More than 1 billion rows in a MyISAM table
Solution 1:
I would not worry about application performance with 1 billion rows on a machine that can keep the indexes in memory. If you are serious about reaching 1 billion rows, you first have to do some math:
- What is your record size, and multiply it by 1 billion?
- Next, you need to compute the size of the indexes (more than one index, I'm guessing), and add that on.
- Do you have transactional requirements that you want to have row-level locking for?
- Is this an append-heavy table, or a read heavy table?
Next, move into your application uptime requirements.

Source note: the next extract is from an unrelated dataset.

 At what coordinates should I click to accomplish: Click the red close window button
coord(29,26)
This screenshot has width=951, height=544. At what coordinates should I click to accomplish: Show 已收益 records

- How are you going to back up 1B rows?
- How are you going to deal with a corrupt 1B row table?
- How often will you need to run an OPTIMIZE TABLE?
- How are you going to deal with doing a schema change against a 1B row table? (Adding an index on a 35 million row table on a 2gh dual core box with 2gb ram took me 45 minutes recently.)
I would worry more about the data lifecycle and data management of a multi-gigabyte table file of that magnitude before worrying about performance. With replication, you can make up a lot of the performance. Keeping the data sane and restoring from even small disasters (like corruption induced from bad ram) is more likely going to trouble you first.
I would also encourage you to take the table you have -- and add 1B rows of test data to it. This is extremely insightful to watch what happens to your system. Run some EXPLAINs on your queries against this new huge dataset. Time how long it takes to backup, and restore. You might need to adjust some requirements.
This is an interesting article about 1 billion rows in mysql.
Solution 2:
Just to add to some of the comments above, I've billion row table before on quad-xeons, although with 32Gb RAM, not just 8.
To make sure our performance is good the tables are simplified and normalised as much as possible to keep them thin, and then have just a couple of indexes on them. The main point of those tables, the really large ones, for me, was just to write down time-series data. Lots of writes, all in order, and very few reads. The reads that were necessary were always searching for specific times against another column or 2, and so the index could take care of that.
The tables held on the SAN were backed up automatically by SRDF and on the occasion things did go wrong (disk full, etc) it took about 4 hours to repair.
Solution 3:
Depends on the queries you're running. If you're doing SELECT * FROM table
it's generally going to run a lot faster than a query with ten JOIN
s.